Integration and balance of methods essential

Education should be methodical and balanced. It should aim to acknowledge, validate and employ different learning paradigms: those of science, spirituality, culture and the arts. Systems of education that value science above the arts or spirituality are destructive to the individual and community as they create an imbalanced view of the world and rob people of a diversity of perspectives and tools that they need to face complex challenges. An educational program should strive to address the mental, emotional, spiritual and physical needs of students and not focus too much on merely one dimension of life. This is especially important in communities that have experienced extreme marginalization (colonization, oppression) where healing and wellness must play a significant role in the learning process.

Modelling Change

A key ingredient to success in transformational education is the example of the educator.

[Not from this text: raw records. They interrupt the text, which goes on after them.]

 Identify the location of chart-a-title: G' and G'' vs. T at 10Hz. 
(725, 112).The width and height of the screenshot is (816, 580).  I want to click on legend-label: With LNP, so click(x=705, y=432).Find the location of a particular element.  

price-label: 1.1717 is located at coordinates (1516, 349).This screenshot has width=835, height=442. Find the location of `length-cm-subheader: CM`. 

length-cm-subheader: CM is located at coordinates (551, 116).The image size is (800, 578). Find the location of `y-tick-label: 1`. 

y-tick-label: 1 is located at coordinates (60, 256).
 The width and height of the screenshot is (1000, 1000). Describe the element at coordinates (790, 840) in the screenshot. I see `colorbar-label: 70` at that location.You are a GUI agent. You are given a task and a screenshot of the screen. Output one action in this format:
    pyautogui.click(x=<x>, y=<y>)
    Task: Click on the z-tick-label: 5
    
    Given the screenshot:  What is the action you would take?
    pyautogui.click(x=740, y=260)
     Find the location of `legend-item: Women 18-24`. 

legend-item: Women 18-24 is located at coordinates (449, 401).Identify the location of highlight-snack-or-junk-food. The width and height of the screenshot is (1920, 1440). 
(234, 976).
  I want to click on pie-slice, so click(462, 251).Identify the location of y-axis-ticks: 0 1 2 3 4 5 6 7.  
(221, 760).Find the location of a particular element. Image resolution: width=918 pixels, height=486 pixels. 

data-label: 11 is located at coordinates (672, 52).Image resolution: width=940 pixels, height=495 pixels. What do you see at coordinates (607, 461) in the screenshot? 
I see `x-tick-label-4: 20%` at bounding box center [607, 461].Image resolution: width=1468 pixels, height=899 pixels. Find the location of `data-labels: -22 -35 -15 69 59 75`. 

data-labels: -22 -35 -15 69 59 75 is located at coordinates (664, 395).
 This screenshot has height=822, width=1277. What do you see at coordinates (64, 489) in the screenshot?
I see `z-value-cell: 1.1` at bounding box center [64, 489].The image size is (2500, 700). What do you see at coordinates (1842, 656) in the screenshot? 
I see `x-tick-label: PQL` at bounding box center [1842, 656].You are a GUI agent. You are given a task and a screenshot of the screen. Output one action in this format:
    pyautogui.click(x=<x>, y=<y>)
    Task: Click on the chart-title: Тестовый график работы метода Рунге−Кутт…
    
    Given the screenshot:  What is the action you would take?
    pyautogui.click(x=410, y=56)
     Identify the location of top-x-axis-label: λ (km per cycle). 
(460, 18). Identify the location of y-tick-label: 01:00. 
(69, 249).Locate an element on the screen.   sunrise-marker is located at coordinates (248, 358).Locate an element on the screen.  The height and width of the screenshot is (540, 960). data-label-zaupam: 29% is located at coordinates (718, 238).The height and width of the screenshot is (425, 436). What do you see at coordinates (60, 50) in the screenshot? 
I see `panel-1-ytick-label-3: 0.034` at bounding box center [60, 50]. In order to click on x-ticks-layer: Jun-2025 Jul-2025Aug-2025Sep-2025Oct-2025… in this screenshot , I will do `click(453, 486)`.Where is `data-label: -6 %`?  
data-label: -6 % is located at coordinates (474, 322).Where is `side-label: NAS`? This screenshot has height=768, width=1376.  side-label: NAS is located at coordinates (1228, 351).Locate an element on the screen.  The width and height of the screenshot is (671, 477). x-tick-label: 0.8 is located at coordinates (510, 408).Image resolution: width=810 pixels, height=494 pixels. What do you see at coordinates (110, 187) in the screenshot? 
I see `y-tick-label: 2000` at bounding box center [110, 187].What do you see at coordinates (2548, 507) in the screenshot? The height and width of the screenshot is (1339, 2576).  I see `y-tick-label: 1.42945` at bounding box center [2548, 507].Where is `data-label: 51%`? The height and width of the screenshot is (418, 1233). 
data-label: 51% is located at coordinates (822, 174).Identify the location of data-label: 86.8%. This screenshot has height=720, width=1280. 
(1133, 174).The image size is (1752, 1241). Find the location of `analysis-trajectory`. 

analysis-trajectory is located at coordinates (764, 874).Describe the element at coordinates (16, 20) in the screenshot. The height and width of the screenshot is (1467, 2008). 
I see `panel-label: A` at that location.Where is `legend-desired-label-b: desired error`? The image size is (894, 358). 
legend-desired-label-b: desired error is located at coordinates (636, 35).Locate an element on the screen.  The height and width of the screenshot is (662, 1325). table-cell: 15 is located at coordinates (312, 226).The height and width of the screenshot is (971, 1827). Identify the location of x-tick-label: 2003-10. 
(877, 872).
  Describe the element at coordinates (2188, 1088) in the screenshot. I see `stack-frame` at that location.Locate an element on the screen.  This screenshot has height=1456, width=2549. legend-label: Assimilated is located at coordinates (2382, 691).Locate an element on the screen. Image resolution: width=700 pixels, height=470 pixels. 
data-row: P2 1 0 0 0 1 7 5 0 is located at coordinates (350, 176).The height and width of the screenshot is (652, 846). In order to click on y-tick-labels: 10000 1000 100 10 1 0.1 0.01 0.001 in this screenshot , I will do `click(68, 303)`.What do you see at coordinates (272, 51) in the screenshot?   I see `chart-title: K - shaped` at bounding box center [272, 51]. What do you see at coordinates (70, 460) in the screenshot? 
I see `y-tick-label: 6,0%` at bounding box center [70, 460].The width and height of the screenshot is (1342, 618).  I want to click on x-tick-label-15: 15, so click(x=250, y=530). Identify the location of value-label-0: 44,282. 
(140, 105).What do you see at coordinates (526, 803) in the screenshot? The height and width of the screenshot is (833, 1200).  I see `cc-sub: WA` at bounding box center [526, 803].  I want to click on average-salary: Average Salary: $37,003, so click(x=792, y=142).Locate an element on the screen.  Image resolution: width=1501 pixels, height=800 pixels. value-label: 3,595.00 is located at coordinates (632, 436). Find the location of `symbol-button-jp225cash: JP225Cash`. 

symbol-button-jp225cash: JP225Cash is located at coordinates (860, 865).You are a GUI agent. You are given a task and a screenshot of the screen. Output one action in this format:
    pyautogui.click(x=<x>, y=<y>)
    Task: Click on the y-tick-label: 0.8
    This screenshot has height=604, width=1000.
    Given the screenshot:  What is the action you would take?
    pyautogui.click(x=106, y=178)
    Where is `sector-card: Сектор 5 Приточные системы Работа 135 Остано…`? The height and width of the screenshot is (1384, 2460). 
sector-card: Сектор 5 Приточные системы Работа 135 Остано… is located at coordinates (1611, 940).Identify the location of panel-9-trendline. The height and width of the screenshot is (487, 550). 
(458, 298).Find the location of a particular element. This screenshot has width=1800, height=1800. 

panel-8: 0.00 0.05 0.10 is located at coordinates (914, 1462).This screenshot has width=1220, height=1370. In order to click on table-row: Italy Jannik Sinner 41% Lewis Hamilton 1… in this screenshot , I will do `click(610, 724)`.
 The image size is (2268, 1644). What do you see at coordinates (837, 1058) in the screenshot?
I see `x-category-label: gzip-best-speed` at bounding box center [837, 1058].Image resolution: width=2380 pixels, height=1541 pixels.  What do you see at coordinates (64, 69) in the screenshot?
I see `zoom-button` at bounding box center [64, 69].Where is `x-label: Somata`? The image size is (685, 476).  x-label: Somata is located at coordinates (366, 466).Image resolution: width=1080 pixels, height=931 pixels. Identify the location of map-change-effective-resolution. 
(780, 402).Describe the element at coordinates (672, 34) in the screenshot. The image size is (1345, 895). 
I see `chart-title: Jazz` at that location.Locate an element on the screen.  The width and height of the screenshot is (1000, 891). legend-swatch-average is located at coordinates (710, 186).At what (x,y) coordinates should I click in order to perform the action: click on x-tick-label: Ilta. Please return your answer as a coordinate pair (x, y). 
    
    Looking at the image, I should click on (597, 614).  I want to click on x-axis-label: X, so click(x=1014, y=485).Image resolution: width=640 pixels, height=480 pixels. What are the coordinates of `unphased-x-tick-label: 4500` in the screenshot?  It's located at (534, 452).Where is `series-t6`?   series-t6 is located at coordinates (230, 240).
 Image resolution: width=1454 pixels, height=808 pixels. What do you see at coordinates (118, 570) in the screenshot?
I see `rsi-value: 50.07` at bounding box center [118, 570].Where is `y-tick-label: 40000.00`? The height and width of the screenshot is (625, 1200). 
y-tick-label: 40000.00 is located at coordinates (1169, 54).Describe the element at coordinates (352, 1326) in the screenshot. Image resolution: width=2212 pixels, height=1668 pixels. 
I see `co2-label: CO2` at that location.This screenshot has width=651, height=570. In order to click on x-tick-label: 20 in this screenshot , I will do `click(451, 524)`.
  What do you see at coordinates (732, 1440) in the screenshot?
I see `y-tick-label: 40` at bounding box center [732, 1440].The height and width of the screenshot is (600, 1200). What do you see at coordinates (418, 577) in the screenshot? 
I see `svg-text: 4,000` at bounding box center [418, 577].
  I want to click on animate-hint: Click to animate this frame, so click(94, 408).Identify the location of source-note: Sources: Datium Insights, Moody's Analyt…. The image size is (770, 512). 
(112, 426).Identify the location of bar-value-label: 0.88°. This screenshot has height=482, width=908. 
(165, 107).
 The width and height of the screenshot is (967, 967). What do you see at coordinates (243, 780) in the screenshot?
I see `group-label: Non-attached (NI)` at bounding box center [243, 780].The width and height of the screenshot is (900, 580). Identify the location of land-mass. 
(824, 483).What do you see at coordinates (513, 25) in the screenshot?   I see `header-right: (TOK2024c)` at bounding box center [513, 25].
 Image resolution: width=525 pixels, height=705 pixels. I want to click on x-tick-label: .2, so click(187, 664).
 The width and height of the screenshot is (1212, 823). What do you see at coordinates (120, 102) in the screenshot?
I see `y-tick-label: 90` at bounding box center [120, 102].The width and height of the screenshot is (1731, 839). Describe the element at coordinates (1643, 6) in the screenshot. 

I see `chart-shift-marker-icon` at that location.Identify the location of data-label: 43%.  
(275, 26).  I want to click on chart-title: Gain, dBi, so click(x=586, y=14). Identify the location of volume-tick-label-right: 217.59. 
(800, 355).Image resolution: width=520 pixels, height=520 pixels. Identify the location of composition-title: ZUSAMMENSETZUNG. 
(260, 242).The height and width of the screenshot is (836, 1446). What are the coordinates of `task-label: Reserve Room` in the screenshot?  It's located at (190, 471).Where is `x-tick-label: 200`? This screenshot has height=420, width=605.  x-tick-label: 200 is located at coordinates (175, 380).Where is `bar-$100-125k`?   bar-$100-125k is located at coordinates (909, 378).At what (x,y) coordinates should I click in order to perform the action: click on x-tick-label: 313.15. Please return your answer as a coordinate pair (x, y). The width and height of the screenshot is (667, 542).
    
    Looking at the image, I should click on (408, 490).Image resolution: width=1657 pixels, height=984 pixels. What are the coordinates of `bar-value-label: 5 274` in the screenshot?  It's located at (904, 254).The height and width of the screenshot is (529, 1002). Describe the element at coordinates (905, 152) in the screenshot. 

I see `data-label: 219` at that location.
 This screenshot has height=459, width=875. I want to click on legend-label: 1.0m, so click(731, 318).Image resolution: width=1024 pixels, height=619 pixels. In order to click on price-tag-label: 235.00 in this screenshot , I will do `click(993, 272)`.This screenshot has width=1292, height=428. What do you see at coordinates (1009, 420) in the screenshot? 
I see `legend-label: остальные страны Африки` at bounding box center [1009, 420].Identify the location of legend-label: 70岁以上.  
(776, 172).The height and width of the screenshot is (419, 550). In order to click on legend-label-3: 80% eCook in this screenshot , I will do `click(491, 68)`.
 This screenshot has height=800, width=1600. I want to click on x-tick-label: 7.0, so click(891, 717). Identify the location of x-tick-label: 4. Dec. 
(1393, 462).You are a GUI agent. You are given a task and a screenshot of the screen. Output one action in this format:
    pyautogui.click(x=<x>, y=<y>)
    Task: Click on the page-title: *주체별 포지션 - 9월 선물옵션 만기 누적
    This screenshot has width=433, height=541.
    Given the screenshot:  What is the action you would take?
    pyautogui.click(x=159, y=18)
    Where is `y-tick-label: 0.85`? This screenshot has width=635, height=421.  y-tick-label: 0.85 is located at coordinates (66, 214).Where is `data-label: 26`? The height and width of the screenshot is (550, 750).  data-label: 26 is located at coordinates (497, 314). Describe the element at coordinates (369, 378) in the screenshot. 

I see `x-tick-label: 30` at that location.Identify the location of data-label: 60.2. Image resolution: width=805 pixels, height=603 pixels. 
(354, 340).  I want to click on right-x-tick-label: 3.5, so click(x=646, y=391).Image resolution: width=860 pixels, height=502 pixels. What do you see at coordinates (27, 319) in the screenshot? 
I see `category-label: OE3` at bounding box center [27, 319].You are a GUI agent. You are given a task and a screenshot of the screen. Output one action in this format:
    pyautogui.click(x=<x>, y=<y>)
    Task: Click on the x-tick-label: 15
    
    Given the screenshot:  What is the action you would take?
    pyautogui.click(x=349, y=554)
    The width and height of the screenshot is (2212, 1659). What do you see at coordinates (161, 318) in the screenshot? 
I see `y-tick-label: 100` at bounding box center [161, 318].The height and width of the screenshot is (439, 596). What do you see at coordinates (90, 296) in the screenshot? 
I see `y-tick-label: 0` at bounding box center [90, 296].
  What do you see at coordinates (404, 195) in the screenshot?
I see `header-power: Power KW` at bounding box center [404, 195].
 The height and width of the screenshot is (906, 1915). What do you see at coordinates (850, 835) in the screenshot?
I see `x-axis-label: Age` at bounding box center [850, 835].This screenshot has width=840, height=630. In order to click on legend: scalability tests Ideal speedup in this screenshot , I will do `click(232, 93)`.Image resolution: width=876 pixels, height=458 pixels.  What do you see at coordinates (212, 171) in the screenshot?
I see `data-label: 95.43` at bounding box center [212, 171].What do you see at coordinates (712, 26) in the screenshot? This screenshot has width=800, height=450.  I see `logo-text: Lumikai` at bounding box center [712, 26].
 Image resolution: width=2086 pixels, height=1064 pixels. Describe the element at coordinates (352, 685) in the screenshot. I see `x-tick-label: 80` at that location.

As people, naturally we do what we know and what we have experienced. In order to change our patterns of behavior we need to begin having fundamentally different experiences than what we have known. The educator must be able to assist in the creation of such experiences. To do this she must be capable of modelling what is being taught and through constant critical self-reflection strive to exemplify in every action empowering ideals.

Summary

Learning and education are indispensable to all community efforts for positive change. The job of an adult educator is to assist individuals, the community and its institutions to adopt a posture of learning. This begins with working with the experience of the student, fostering self-directed learning and follows as the teacher interacts with the student to challenge and assist her to new levels of learning. With humility at the centre of all learning efforts, dependency on “experts” can be replaced with volition and independent decision-making. The potential of the individual further unfolds as she applies her learning to service to the community. Attention to capacity building and cultivating a sense of personal ownership -in the process of learning and community building- deepens the experience and truly engages the student in taking an active role in the development of her life. Utilizing all systems of learning in the education process ensures balance of methods and helps cultivate the infinite and diverse capabilities of human potential. Ultimately the success of an educator rests on the degree to which she is able to model the change she is fostering.